Stuart MacQueen, A&R Manager, Shock

A record company not only helps to distribute your music and, in turn, commands a high percentage of the annual sales of your records, it also promotes you as an artist and pitches you to the media. There are many options open to artists these days when it comes to releasing your music. With new technology it’s no longer essential to have a recording contract with a major label or even an independent label to release music. It’s also more of a world market with Australian artists now having more access to overseas record companies and audiences. To release an album, EP or single, an artist can easily and inexpensively make CDs of their recordings and sell them at gigs or over the internet or distribute them through retailers. This could be done on your own label by simply registering a name (in the same way you registered your business name) and keeping accounts as you do for the rest of your business. You also need to ensure the music is registered with the relevant organisations and appropriate copyright laws are followed as set out in the chapters on CD Manufacturing and Publishing. The alternative is to obtain a recording contract or distribution deal. This is not a quick or easy process. Independent companies offer more opportunities to new original artists and are more flexible in the type of deals and conditions they offer but major labels still control the bulk of all CD sales in Australia.

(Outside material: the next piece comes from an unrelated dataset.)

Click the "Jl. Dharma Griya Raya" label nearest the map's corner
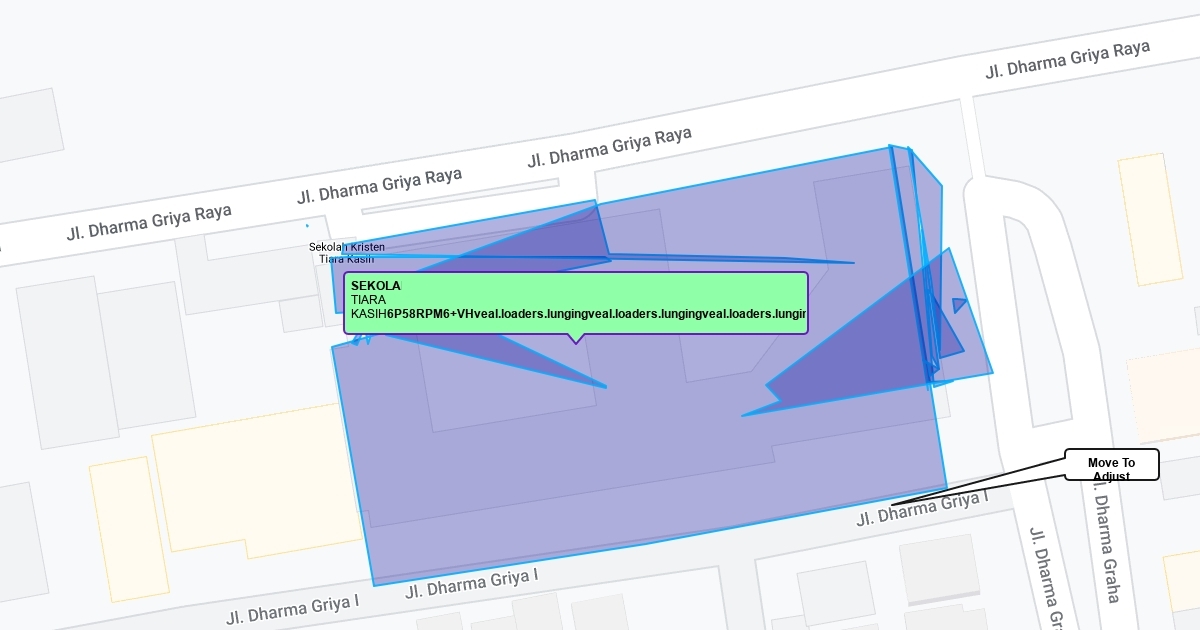 (x=1067, y=58)
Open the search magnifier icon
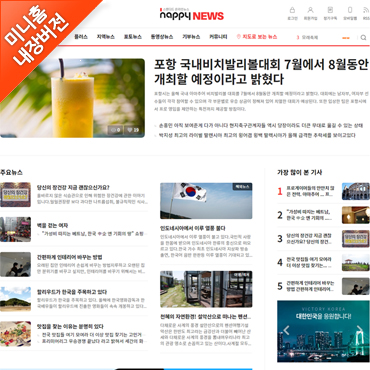 coord(363,37)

An artist has the most artistic control over their music and how it is presented to the public if they release it themselves. This way the artist also makes the greatest profit from each CD sold. A deal with a distributor or independent label should provide bigger sales but a smaller financial return per disc and some possible loss of artistic control. A major label will return you the smallest profit per CD and demand a far greater involvement in all areas of artistic control. The pay-off should be far greater public awareness for you and your music and therefore greater sales.

All major and some independent record companies also have overseas affiliates that can help to get your music released internationally. You can do this yourself but it is a lot of extra work.

Whatever way you choose to go, you need to be aware that record companies and distributors are out to make the biggest profit possible so any deal they offer will be the best for them. You must always seek professional advice before allowing anyone the rights to release or sell your music. All contracts can and should be negotiated on your behalf by an industry expert (see Accounts & Legal).

The person who is ultimately responsible for selecting which artists are signed to a label is the A&R manager. It is their job to find the artist, negotiate a contract and work with the artist through all stages of their musical development. A&R stands for Artist & Repertoire and comes from a time when this person found an artist and then found the right songs for that artist to sing. This is still the case with some of the current ‘pop’ acts but now many more artists write their own material. However, the A&R manager is still very much involved in decisions about an artist’s repertoire, particularly in the early stages after signing a new contract.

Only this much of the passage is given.